Texto apresentado »
= = = = =

Um parecer da Procuradoria Jurídica do Município ao contrato 62/2010, entre a Prefeitura de Londrina e a empresa Proguarda, de Goiânia (GO), recomenda que a autoridade competente tome providências para invalidar o sexto aditivo, que ''padece de vícios insanáveis'' e insinua possível responsabilidade do secretário de Governo, Marco Antonio Cito, que ocupava a pasta de Gestão Pública quando o complemento foi assinado.
O aditivo, que concedeu reequilíbrio ao contrato de prestação de serviços de limpeza para vários prédios públicos, impactou em quase R$ 2 milhões o valor inicial, de R$ 8 milhões. A Controladoria-Geral do Município também já se manifestou sobre o aditivo e pede providências imediatas para o retorno aos cofres públicos dos valores já pagos à empresa, que somam pelo menos R$ 686 mil. A irregularidade foi descoberta por técnicos do Instituto de Desenvolvimento Gerencial (INDG) e por controladores da prefeitura, conforme noticiou ontem a FOLHA.

= = = = =

Material extraído »
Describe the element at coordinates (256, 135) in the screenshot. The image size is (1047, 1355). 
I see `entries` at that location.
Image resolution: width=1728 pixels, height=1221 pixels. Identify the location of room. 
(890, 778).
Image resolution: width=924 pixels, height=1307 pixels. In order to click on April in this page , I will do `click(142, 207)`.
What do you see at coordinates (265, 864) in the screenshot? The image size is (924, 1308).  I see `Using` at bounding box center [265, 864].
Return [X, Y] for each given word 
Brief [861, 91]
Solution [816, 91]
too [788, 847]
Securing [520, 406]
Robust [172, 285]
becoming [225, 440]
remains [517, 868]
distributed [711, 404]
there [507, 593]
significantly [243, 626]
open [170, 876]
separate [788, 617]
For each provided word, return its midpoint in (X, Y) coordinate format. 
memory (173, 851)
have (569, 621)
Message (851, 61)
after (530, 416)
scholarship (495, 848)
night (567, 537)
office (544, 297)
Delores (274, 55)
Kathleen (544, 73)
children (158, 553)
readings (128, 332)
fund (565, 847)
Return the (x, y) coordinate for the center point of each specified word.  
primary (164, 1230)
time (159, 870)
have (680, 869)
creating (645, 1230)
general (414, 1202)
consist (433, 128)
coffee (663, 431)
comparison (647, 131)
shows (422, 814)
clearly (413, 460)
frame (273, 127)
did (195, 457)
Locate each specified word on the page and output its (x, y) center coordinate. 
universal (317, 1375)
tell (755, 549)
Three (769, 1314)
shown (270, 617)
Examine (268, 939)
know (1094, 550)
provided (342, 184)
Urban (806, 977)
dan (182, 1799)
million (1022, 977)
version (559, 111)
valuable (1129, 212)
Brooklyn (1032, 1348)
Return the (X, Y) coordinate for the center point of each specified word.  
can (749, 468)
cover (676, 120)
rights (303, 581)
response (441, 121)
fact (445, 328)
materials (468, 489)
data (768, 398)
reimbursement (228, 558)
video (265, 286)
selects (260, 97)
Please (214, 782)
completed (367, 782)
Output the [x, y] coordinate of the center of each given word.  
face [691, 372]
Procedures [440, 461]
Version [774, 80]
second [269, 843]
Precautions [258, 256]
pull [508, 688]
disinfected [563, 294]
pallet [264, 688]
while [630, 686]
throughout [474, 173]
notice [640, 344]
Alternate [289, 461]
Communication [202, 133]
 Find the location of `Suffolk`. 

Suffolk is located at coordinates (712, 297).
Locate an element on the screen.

= = = = =

Problema A » Reproduza, do texto sobre o contrato com a Proguarda, o trecho que começa nas palavras que contêm "O aditivo, que concedeu" e termina em "ontem a FOLHA.".
Problema B »
Responda com base no texto sobre o contrato com a Proguarda:
(i) De qual cidade é a empresa Proguarda?
(ii) Qual era o valor inicial do contrato?
(iii) Quem descobriu a irregularidade?
A listagem vem de outra fonte.

Solução do problema A »
O aditivo, que concedeu reequilíbrio ao contrato de prestação de serviços de limpeza para vários prédios públicos, impactou em quase R$ 2 milhões o valor inicial, de R$ 8 milhões. A Controladoria-Geral do Município também já se manifestou sobre o aditivo e pede providências imediatas para o retorno aos cofres públicos dos valores já pagos à empresa, que somam pelo menos R$ 686 mil. A irregularidade foi descoberta por técnicos do Instituto de Desenvolvimento Gerencial (INDG) e por controladores da prefeitura, conforme noticiou ontem a FOLHA.

Solução do problema B »
(i) Goiânia (GO).
(ii) R$ 8 milhões.
(iii) Técnicos do Instituto de Desenvolvimento Gerencial (INDG) e controladores da prefeitura.